For each configuration we use 5 requests and repeat the A/B pair 3 times. The fixed-OSL figure and table below focus on the OSL=1K slice because it is a clean way to compare how the benefit scales with input length and speculative decoding depth without mixing in very short or very long output tails.
Figure 10. End-to-end TPOT reduction at fixed OSL=1K. GVR helps more as context length grows, and the gain is diluted as MTP becomes more aggressive.
Context Bucket |
MTP = 0 |
MTP = 1 |
MTP = 3 |
|---|---|---|---|
64K |
5.47% |
4.36% |
2.40% |
100K |
7.52% |
6.30% |
3.45% |
The fixed-OSL=1K slice shows the two expected trends. First, GVR becomes more valuable as context grows: at MTP=0, TPOT reduction rises from 5.47% at 64K to 7.52% at 100K. Second, speculative decoding dilutes the per-step saving, but does not remove it: at 100K, the gain remains positive from MTP=0 through MTP=3.
The broader 16K-128K sweep shows the same pattern: gains increase with context length, and MTP reduces the magnitude through Amdahl’s law while preserving the direction. This is consistent with the single-operator story: the longer the context, the larger the decode-stage Top-K burden, and the more valuable the heuristic warm-start becomes.
Further Reading and Reproduction#
If you want the paper-level version of this work, start with Cheng, Long, et al. “Guess-Verify-Refine: Data-Aware Top-K for Sparse-Attention Decoding on Blackwell via Temporal Correlation”, arXiv:2604.22312 (2026).
The arXiv paper contains the low-level algorithm, pseudocode, replay statistics, and GPU performance model behind the implementation summarized here.
For surrounding TensorRT-LLM context, the most relevant companion reads are:
Those cover:
the original DSA production path,
the broader sparse attention framework in TensorRT-LLM,
and the system context in which GVR is integrated.
For end-to-end benchmarking, use trtllm-bench with the standard DSA config path and only toggle enable_heuristic_topk between the A/B runs.
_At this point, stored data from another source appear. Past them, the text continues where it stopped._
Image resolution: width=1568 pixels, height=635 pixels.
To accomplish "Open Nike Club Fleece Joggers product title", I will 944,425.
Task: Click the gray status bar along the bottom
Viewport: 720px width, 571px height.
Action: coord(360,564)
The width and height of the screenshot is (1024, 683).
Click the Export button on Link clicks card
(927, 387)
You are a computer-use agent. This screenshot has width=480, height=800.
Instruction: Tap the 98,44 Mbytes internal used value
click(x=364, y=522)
A representative setup looks like this:
cuda_graph_config:
enable_padding: true
max_batch_size: 1
kv_cache_config:
free_gpu_memory_fraction: 0.8
enable_block_reuse: false
tokens_per_block: 64
dtype: fp8
enable_chunked_prefill: true
enable_attention_dp: false
moe_config:
backend: TRTLLM
speculative_config:
decoding_type: MTP
num_nextn_predict_layers: 1
sparse_attention_config:
algorithm: dsa
index_topk: 2048
enable_heuristic_topk: true
And the corresponding trtllm-bench command follows the standard throughput path:
trtllm-bench -m deepseek-ai/DeepSeek-V3.2-Exp \
--model_path <DeepSeek-V3.2-Exp-FP4-path> throughput \
--tp 8 \
--ep 8 \
--backend pytorch \
--dataset <tokenized_swebench_dataset.json> \
--max_batch_size 1 \
--max_num_tokens 8192 \
--max_seq_len <computed_from_dataset> \
--kv_cache_free_gpu_mem_fraction 0.8 \
--concurrency 1 \
--warmup 2 \
--streaming \
--config <config.yml> \
--num_requests 5
In the benchmark script, the only A/B difference between the two runs is:
enable_heuristic_topk: falsefor the production radix-select path,enable_heuristic_topk: truefor the GVR path.
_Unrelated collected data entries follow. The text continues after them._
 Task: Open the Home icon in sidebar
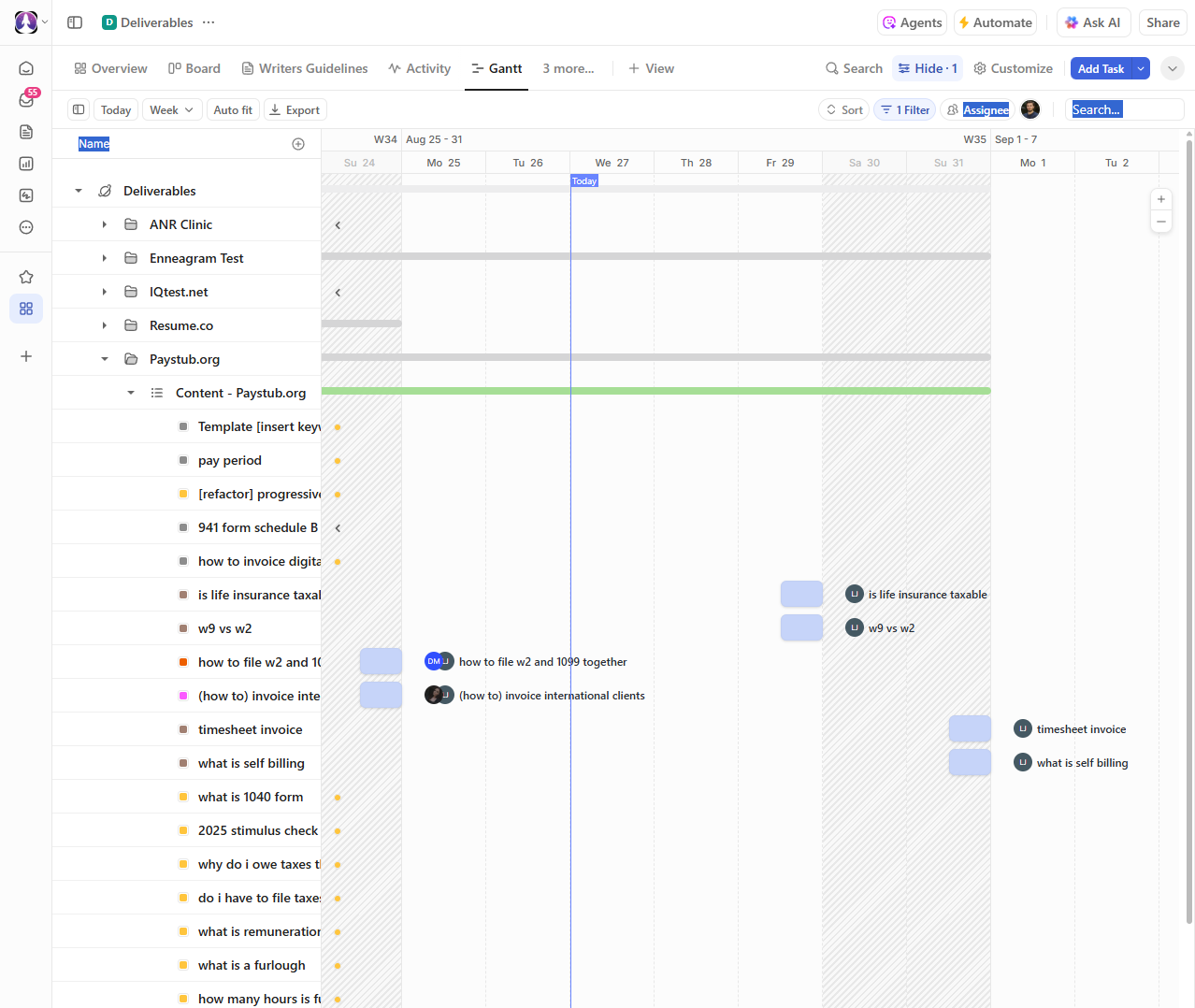[x=26, y=67]
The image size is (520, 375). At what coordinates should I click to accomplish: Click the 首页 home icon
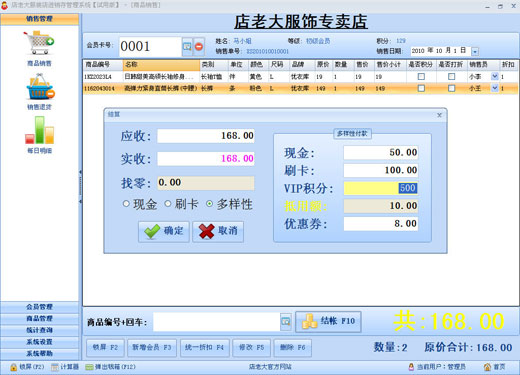[x=495, y=367]
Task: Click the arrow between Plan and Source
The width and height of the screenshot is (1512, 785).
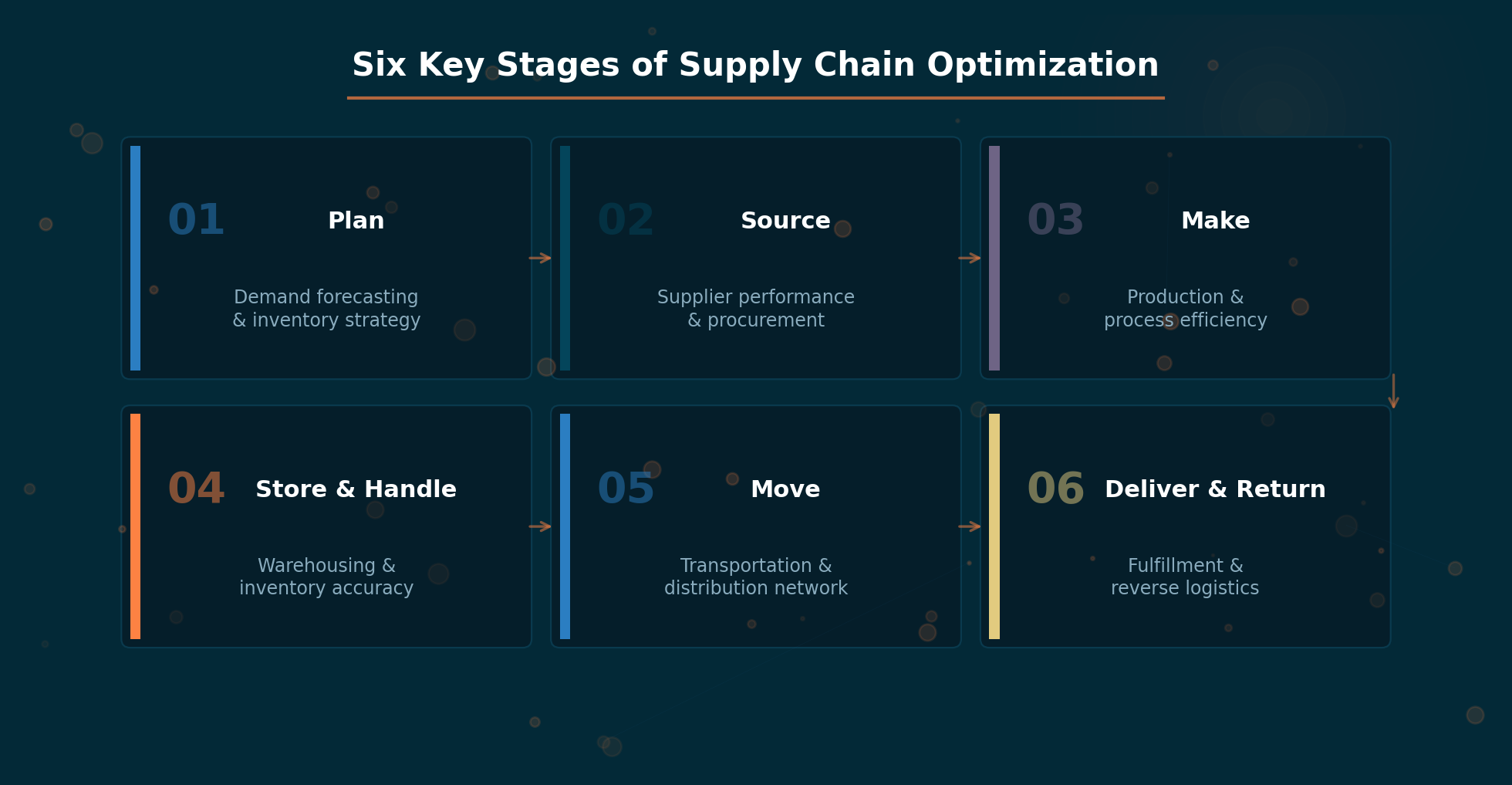Action: click(x=541, y=258)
The benchmark configuration above is the self-contained TensorRT-LLM setup for the technical-blog reproduction path; additional methodology details are available in the GVR Top-K arXiv paper.
Conclusion#
GVR shows that data-aware exact selection can outperform even highly tuned distribution-agnostic GPU Top-K kernels when the workload contains a strong temporal signal.
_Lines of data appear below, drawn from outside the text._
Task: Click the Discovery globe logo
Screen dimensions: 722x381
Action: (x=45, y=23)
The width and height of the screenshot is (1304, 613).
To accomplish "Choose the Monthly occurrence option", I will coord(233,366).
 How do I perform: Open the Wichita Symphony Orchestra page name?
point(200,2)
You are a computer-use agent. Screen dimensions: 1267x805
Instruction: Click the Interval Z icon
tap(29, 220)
In DeepSeek Sparse Attention decode, the previous step’s Top-K is exactly such a signal:
it gives a much better initial threshold estimate,
reduces full-row passes in the common case,
lowers synchronization overhead in candidate collection,
and still preserves exact Top-K outputs.
That combination is what makes GVR interesting: it is not an approximate pruning trick and it is not just a micro-optimization of radix select. It is a workload-aware exact algorithm that fits naturally into TensorRT-LLM’s DSA path and converts temporal stability into real operator-level and end-to-end gains. As DSA-style models evolve toward long-sequence index_topk=512/1024 use cases, the same GVR Top-K direction is expected to remain useful beyond the current index_topk=2048 deployment.